Reinsurance investors opt ‘Buy’ hard market over ‘Sell’ Ian losses
Hurricane Ian may have submerged swathes of Florida coastline and select reinsurer large loss budgets, but has yet to douse the hopes of stock market investors who bet a long-term hard market beats a short-term cat loss.
Investors are “evidently looking to the substantial renewal pricing upside rather than the quarterly earnings headwind,” analysts at Jeffries told markets of what they consider “relatively benign share price reaction.”
Loss estimates on Ian are surging, from initial sums just over $20 billion to more recent high bids over $70 billion. That places a question mark over P&C reinsurance earnings with further concerns that “some already stressed reinsurers” with high to-date 2022 cat losses could print red ink or even, “in a minority of cases,” see credit ratings totter.
Too much noise has already been made about the plethora of drivers nearly guaranteeing a hard market, Jeffries believes. Inflation-driven demand and capacity constraints have more than pushed price discovery, the running mantra has claimed.

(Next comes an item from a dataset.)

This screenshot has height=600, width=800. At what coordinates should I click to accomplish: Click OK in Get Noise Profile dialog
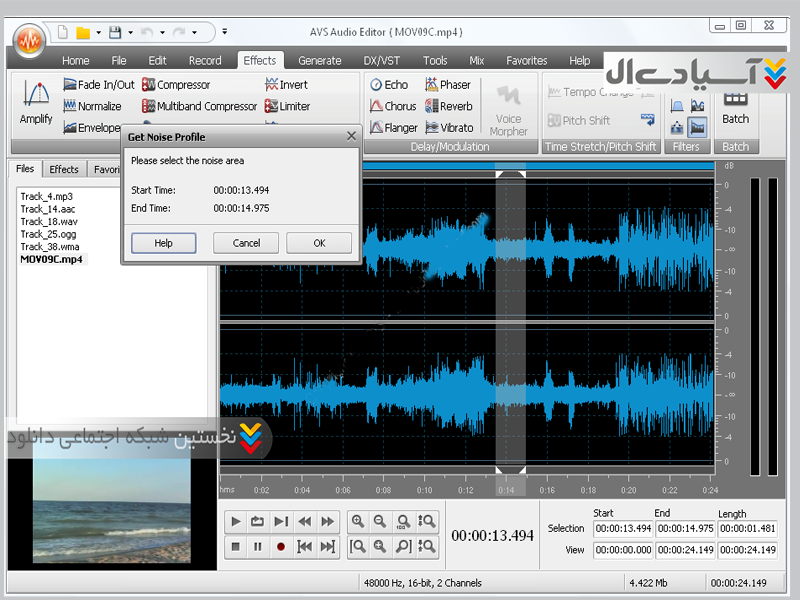[x=319, y=243]
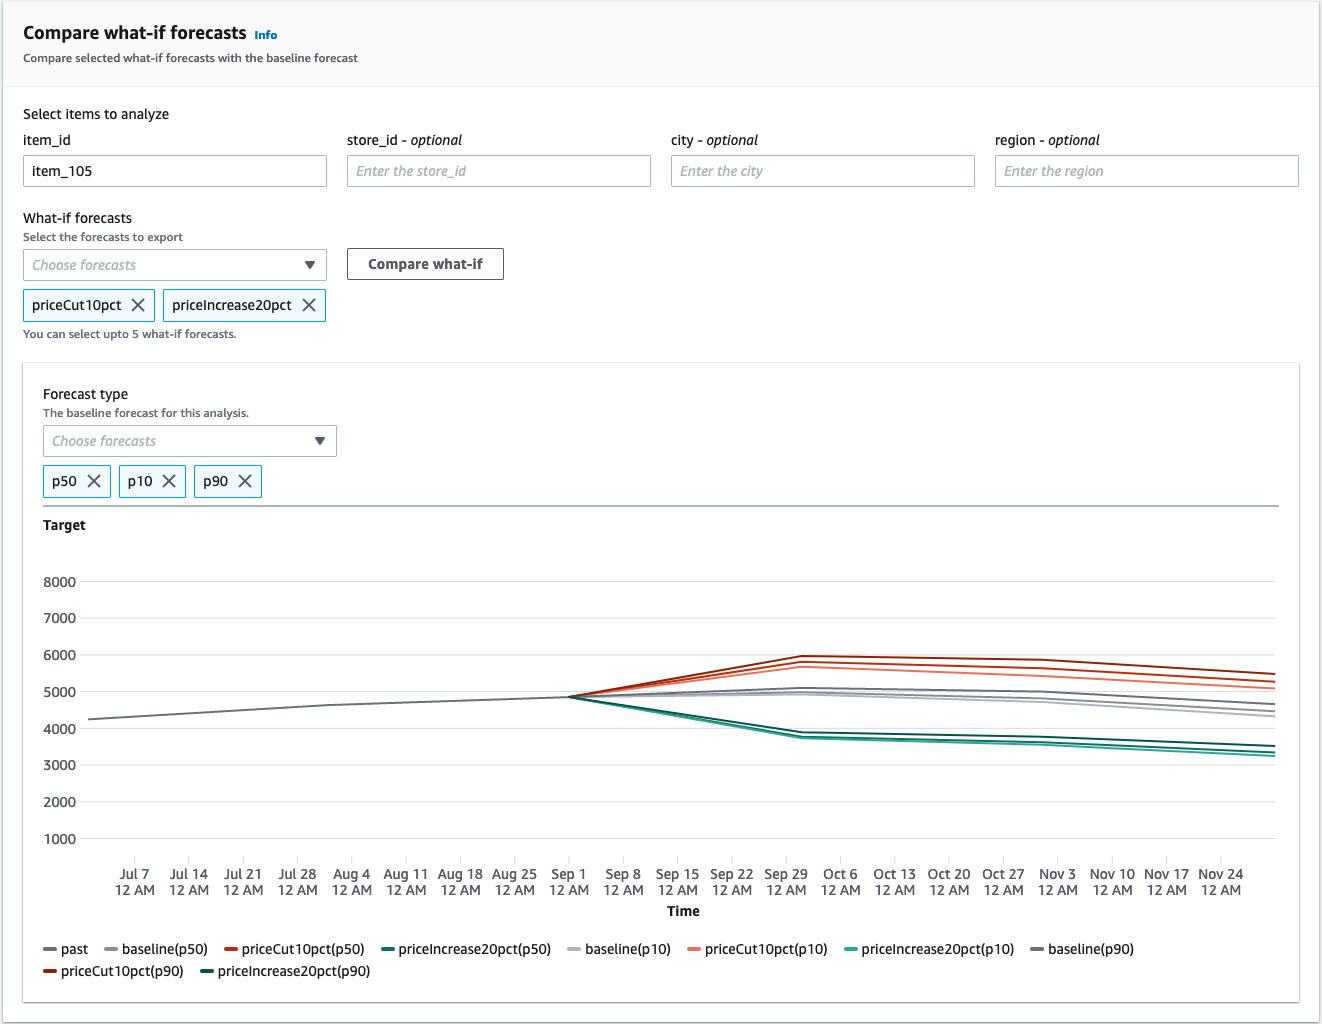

Investors agree most in the case of Hannover Re, which has outperformed European large cap equity as a whole. Shares of the blue-chip reinsurer fell 2.9 percentage points (pps) in excess of the decline for the Euro Stoxx 50 for the week leading to Ian's Florida landfall, but have since rebounded by 2.8% while the broad market has dithered (to late session Wednesday, October 12).
Amongst the other top European reinsurers, Munich Re held its pre-Ian slide to with 1.8 pps of the large-cap measure but has recently given back the ensuing rebound. Swiss Re and SCOR suffered the steeper declines, at around 10% for the week ahead of Ian's landfall and several percent since.
The lingering concern: markets need not accept that argument year after losing year. No one knows how brittle sentiment might prove.
“Having reiterated this argument for more than five consecutive years, we were concerned that the market's patience would be wearing thin waiting for this thesis to pay off,” Jeffries analysts wrote.
Share price resilience looks “both surprising and highly reassuring” as it suggests “the market is still prepared to take a longer-term view.”
Key London market names have moderately underperformed the FTSE, doubling the market’s loss in the week prior to Ian landfall then outperforming to late afternoon Wednesday.